Dr Saleh’s research reveals that while the majority of Egypt’s rural labour force prior to the cotton boom, in 1848, were self-employed peasants (51 per cent) and wage agricultural labourers (10 per cent), eight per cent were subject to coercion. Rural slavery was rarer, with slaves constituting one per cent of the population in 1848.
However, the cotton boom caused the number of slaves to surge, with the rural slave population tripling between 1848 and 1868, from 39,762 to 144,592, to make up three per cent of the rural workforce.
Middle class landowners relied on slaves rather than coercive labour because they did not have access to the tools of state violence.
Middle class landowners fuelled use of slave labour
Interestingly, the rising demand for slaves came from the rural middle class – village headmen from areas outside large estates — rather than from the landed elite. In contrast the elite met their demands for labour through the coercion of local peasants.
“Middle class landowners relied on slaves rather than coercive labour because they did not have access to the tools of state violence,” says Dr Saleh. However, they did have access to money, so they could afford to purchase imported slaves on the open market.”
Dr Saleh’s work shows how the two institutions of state coercion and slavery reinforced one another. In areas where there was more state coercion of the peasantry, there was also a higher demand for slaves among the rural middle classes.

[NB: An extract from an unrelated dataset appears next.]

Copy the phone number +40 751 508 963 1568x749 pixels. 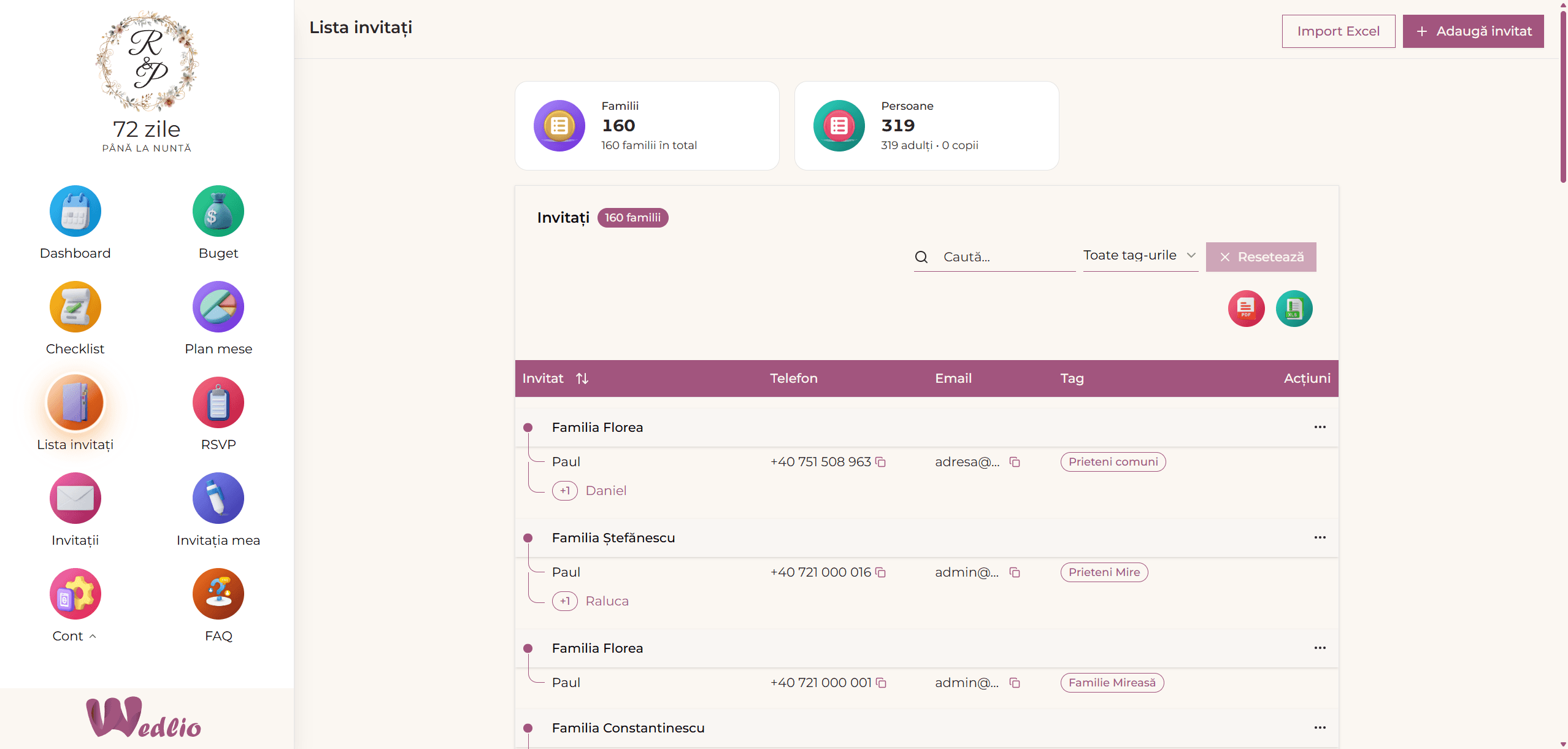click(881, 462)
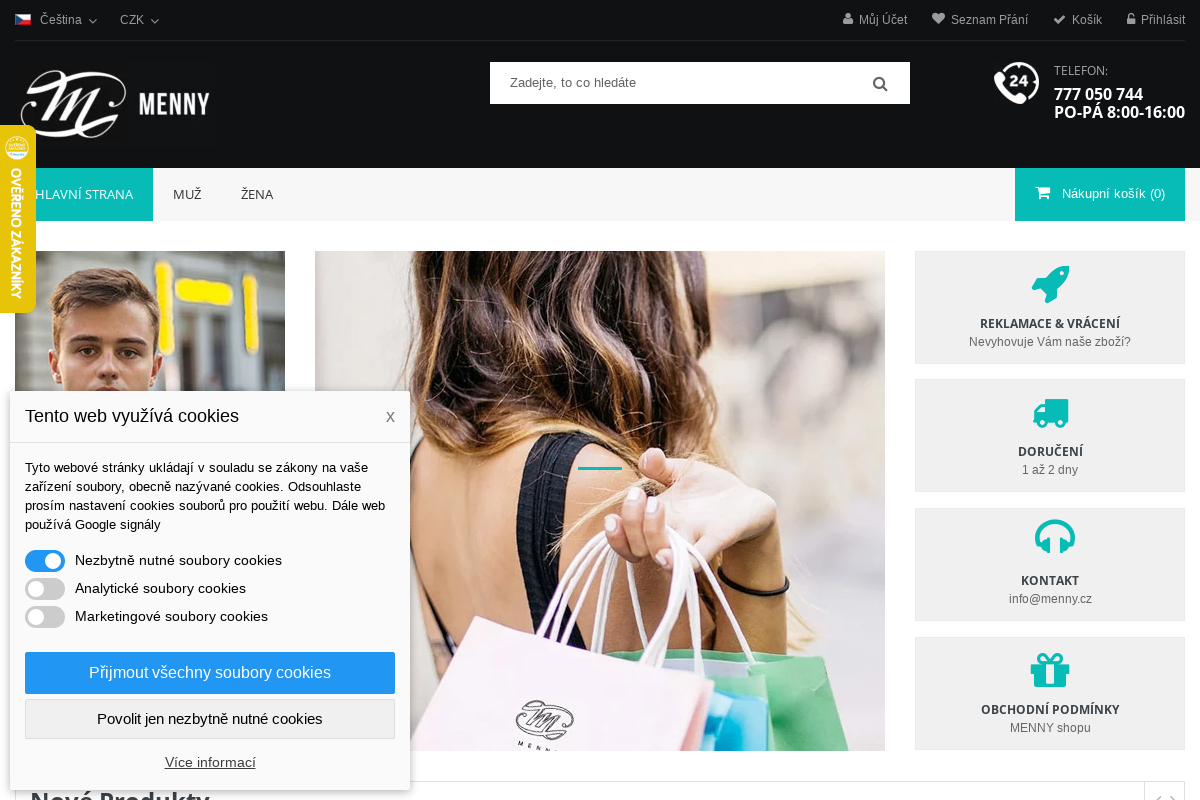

“If you have a fixed amount of people available for labour in your village and then the state comes in and takes many of them out of the labour market by coercing them to work on the landed elites’ estates, then you have fewer workers to recruit. This is how state coercion increased the demand for slaves,” explains Dr Saleh.
The trans-Saharan slave trade ended in 1877 when, under pressure because the country had defaulted on its international debt, a weakened Isma'il Pasha, the Khedive or ruler of Egypt, acquiesced to the demands of the British Abolitionists.
Abolitionists ended slavery but were not aware of state coerced labour
However, forced labour in Egypt did not end with the end of slavery. British Abolitionists, familiar with the transatlantic slave trade, had little knowledge about state coercion of the local peasantry because it was a localised institution that existed in the Middle East and was more subtle than the slave trade.
“The abolitionists in Britain, and Europe more generally, were focused on abolishing the trans-Saharan slave trade because of their work on and familiarity with the transatlantic slave trade. This meant that they didn’t pay much attention to the coercion of the locals,” says Dr Saleh.
“I think one implication here is that you need local expertise to understand what institutions are significant in their context. In terms of magnitude the local coercion of local peasantry was far larger than slavery.”
But state coercion did not increase after abolition, as might have been expected.
“In fact, Egyptian parliamentary minutes show that rural middle-class Members of Parliament started to become more critical of state coercion in the wake of abolition.” says Dr Saleh. “This is not because they were necessarily progressive, but because they didn’t like the fact that the landed elite had a complete monopoly over the coercion of state locals. They wanted access to local labour and that’s why they pushed against state coercion.
“Indeed, abolition had the effect of raising agricultural wages as the demand for wage labourers increased among the rural middle class, and the ex-slaves workforce gradually disappeared.”
Mohamed Saleh was speaking to Sue Windebank, Senior Media Relations Manager at LSE.